Optionally, the order behavior includes one or more of the following:

In another aspect of the present invention, there is also provided an electronic device, including a processor, a communication interface, a memory and a communication bus, where the processor, the communication interface and the memory complete communication with each other through the communication bus;

a memory for storing a computer program;

and the processor is used for realizing any malicious order identification method when executing the program stored in the memory.

In yet another aspect of the present invention, there is also provided a computer-readable storage medium having stored therein instructions, which when run on a computer, cause the computer to perform any one of the above described methods for malicious order identification.

In yet another aspect of the present invention, the present invention also provides a computer program product containing instructions, which when run on a computer, causes the computer to execute any of the above described methods for malicious order identification.

In the scheme provided by the embodiment of the invention, the received data of the order behaviors to be identified can be analyzed by utilizing an analysis model to obtain the malicious scores of the order behaviors to be identified, wherein the analysis model is obtained by performing model training according to the preset data of the order behaviors, and whether the order behaviors belong to the malicious order behaviors or not is judged according to the malicious scores. Therefore, when the embodiment of the invention is applied, the analysis model is obtained based on the data training of the preset order behavior, so that the analysis model can be expanded according to the requirement, the analysis model has self-adaptability and a wide analysis range, the success rate of malicious order recognition is improved, and the malicious order recognition range is expanded. Of course, not all of the advantages described above need to be achieved at the same time in the practice of any one product or method of the invention.

Drawings

In order to more clearly illustrate the embodiments of the present invention or the technical solutions in the prior art, the drawings used in the description of the embodiments or the prior art will be briefly described below.
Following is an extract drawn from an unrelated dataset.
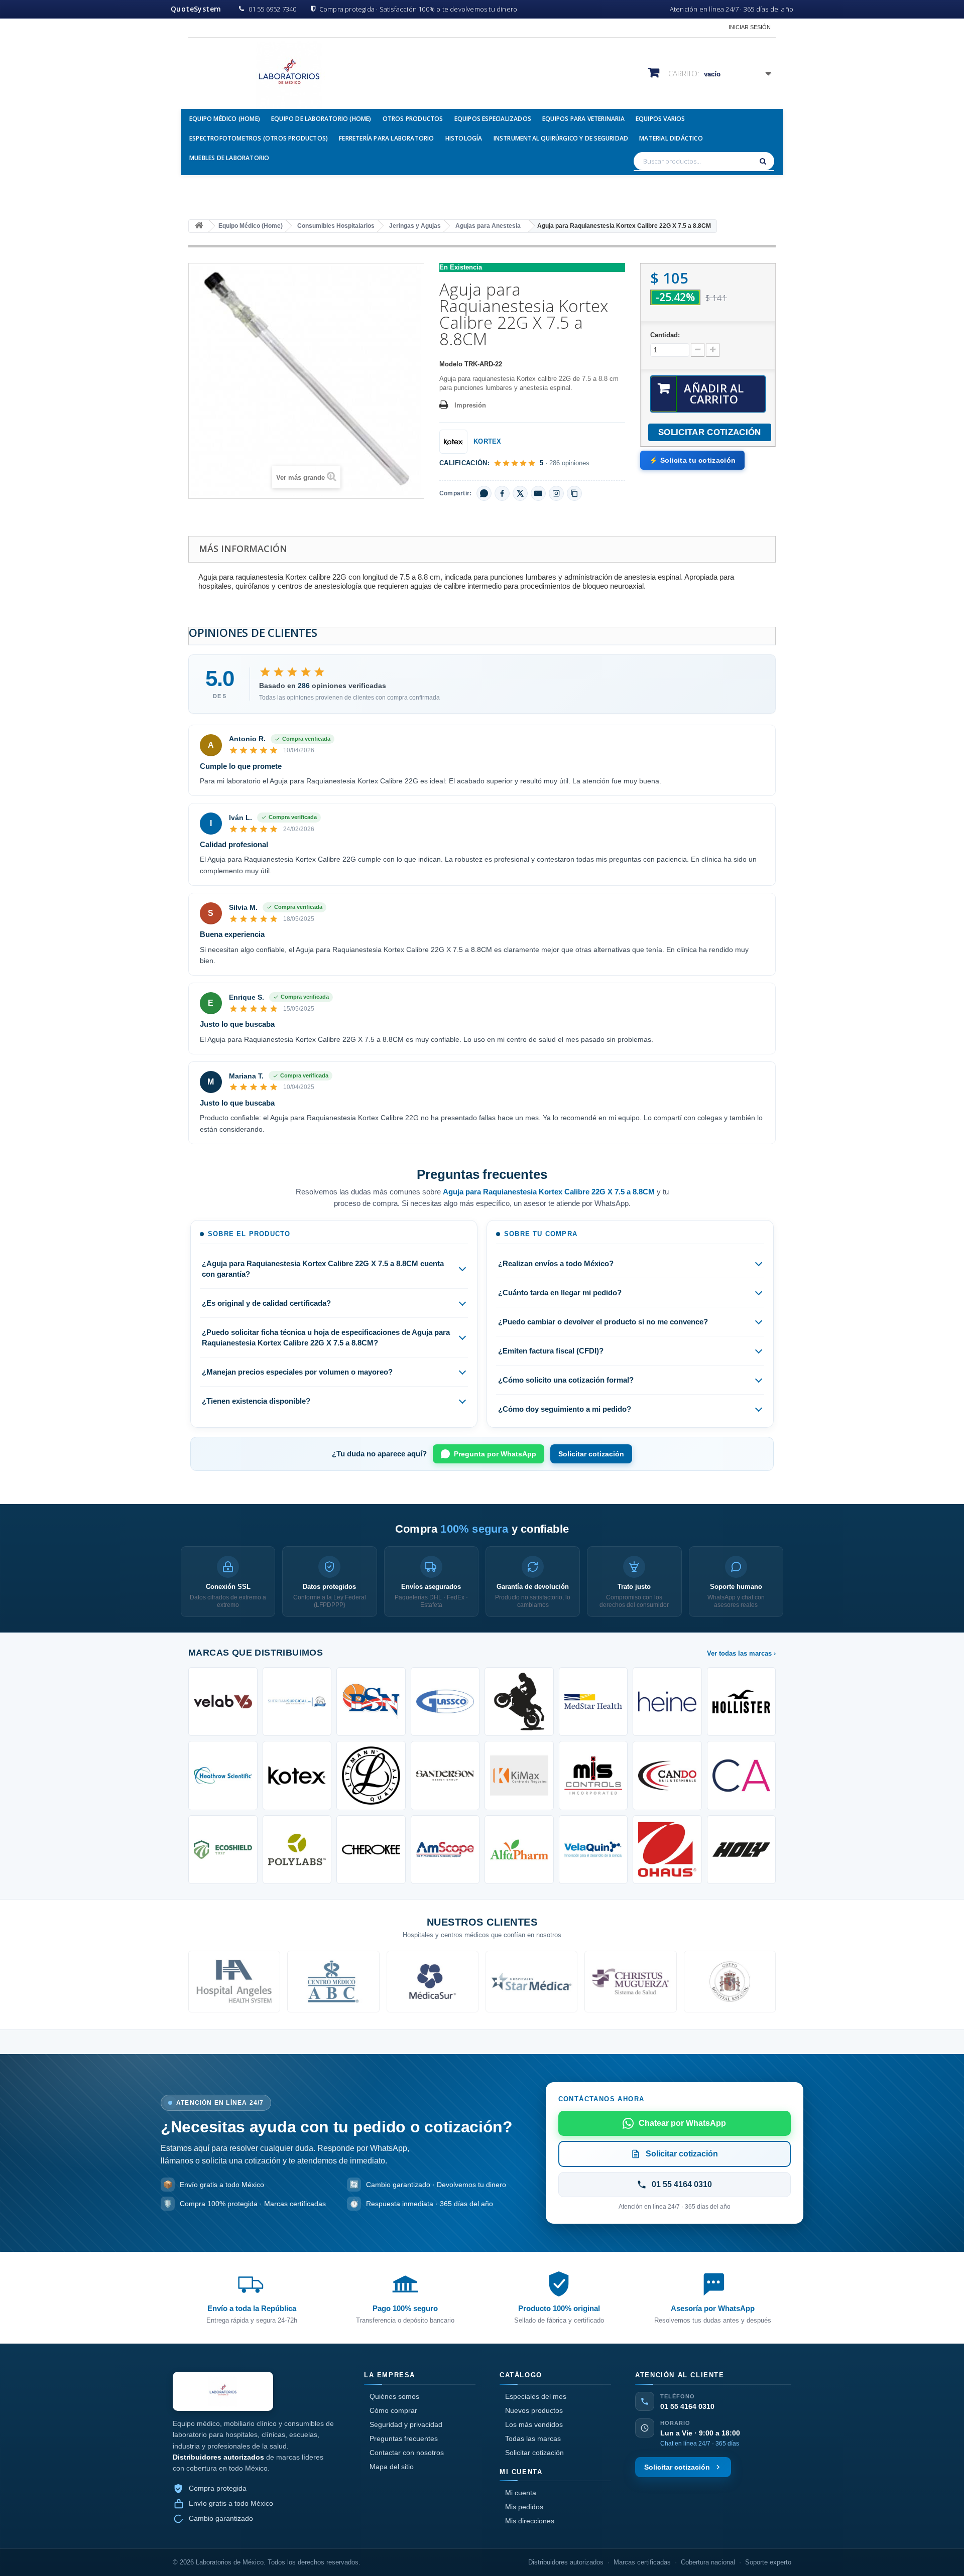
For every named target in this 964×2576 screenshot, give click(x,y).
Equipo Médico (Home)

Fig. 1 is a block diagram of a system for malicious order identification according to an embodiment of the present invention;

fig. 2 is a first flowchart illustrating a malicious order identification method according to an embodiment of the present invention;

fig. 3 is a second flowchart illustrating a malicious order identification method according to an embodiment of the present invention;

FIG. 4 is a diagram illustrating an isolation result of clustering using K-means according to an embodiment of the present invention;

fig. 5 is a third flowchart illustrating a malicious order identification method according to an embodiment of the present invention;

fig. 6 is a schematic structural diagram of a malicious order identification apparatus according to an embodiment of the present invention;

fig. 7 is a schematic structural diagram of a malicious order identification apparatus according to an embodiment of the present invention;

fig. 8 is a schematic structural diagram of a malicious order identification apparatus according to an embodiment of the present invention;

fig. 9 is a schematic structural diagram of an electronic device according to an embodiment of the present invention.

Detailed Description

The technical solutions in the embodiments of the present invention will be described below with reference to the drawings in the embodiments of the present invention.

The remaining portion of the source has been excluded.